Wild or Giant Centipedes versus Other Predators

Wild or Giant Centipedes proves to be at the "top of the food-chain" (specifically in the world of the insect) because they can actually prey on any kind of insects that they can come across around. To confirm their supremacy among other predatory insects, I have conducted further researches and found several interesting results at YouTube.

Here are the following results of my research which confirms that centipedes are the kings and queens of the insects:

Giant Centipede versus Giant Tarantula

If a giant centipede goes against a giant tarantula, who do you think is going to win?

First, let's discuss both qualities of the two predators regarding on how they attack and defend themselves. Through their attacks and defensive mechanisms, we can derive our speculation on who will gain the glory of supremacy against one another.

The Giant Centipede

Giant Centipede Attacking Mechanism

Common to all kinds or species of centipedes are their fearsome "poison claws". Scientists identified them as "toxicognaths" (which is like a pincer) located at the adjacent part of their head.
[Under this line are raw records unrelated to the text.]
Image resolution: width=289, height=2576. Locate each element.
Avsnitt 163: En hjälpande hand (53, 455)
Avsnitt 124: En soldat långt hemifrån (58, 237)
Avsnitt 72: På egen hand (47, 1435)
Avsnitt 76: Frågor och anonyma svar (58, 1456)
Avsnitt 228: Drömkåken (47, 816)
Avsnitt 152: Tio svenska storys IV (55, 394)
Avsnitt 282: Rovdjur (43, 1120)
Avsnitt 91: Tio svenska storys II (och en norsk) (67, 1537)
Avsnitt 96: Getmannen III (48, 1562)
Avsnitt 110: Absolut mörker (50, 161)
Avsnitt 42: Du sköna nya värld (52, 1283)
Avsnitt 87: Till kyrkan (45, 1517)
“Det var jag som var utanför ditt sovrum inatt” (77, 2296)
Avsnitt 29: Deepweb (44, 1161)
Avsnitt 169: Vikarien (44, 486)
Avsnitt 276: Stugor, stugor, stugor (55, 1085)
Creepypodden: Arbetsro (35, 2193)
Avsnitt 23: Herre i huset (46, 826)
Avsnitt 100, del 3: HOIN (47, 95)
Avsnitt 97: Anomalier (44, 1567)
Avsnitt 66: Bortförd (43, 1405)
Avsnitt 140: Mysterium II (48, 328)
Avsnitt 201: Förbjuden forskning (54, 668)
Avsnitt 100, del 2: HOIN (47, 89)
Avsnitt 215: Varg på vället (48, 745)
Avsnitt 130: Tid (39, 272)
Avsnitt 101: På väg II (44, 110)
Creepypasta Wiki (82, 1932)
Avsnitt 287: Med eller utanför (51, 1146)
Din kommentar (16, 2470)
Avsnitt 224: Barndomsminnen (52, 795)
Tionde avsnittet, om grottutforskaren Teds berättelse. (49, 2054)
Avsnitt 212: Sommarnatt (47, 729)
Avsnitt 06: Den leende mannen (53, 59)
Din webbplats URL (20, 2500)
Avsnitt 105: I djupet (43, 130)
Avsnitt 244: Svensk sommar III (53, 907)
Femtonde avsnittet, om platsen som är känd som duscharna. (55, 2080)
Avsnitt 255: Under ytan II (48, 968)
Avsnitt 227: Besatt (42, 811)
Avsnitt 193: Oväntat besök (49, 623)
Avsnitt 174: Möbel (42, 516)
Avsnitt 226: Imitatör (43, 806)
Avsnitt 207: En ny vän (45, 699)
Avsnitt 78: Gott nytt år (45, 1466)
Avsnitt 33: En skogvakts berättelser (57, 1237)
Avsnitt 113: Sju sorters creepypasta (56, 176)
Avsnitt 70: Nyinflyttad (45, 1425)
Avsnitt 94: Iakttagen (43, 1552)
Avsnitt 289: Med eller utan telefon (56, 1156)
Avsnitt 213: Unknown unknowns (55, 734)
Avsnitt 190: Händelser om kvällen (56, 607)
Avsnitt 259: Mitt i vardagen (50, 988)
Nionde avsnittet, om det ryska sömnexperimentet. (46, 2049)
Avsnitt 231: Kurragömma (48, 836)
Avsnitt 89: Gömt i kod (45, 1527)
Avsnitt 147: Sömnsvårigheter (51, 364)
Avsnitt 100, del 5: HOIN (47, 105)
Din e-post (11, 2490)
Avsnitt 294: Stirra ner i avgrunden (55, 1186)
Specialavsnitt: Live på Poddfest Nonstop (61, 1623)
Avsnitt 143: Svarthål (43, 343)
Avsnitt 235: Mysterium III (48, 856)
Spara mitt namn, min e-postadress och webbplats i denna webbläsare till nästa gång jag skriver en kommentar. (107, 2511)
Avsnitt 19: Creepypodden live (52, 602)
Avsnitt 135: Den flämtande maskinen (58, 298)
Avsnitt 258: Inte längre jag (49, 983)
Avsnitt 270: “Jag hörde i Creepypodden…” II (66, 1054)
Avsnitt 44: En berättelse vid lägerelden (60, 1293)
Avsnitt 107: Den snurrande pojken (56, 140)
As compared to other venomous insects that stings, centipedes does not inject their poison but they do deliver it right into their victims through their bites. When a centipede is going to attack its prey, it will grab its target followed by a quick bite and at the same time releases its toxic venom. The poison will immediately take effect paralyzing the victim making it unable to move.

Giant Centipede Defensive Mechanism

No matter how fierce the centipedes as predators, they can also end up as prey against other more superior creatures in the forest. In order to defend themselves, centipedes has the ability to "camouflage" (conceal or hid themselves). But their most interesting defensive mechanism is that, if a tougher predator managed to grasp a centipede's leg, the centipede can actually drop or release its leg off from its body to flee itself.

The Giant Tarantula

A giant tarantula is a spider-specie that is feared by many individuals especially in the US. The size of this spider alone is very frightening and the threat of their bite to humans is also similar to the centipedes. Tarantulas also possess "neurotoxic venoms". According to some scientific studies, a tarantula's venom isn't good enough to kill humans or animals. In fact, there weren't any recorded incidents or verified cases of human death concerning about a tarantula bite.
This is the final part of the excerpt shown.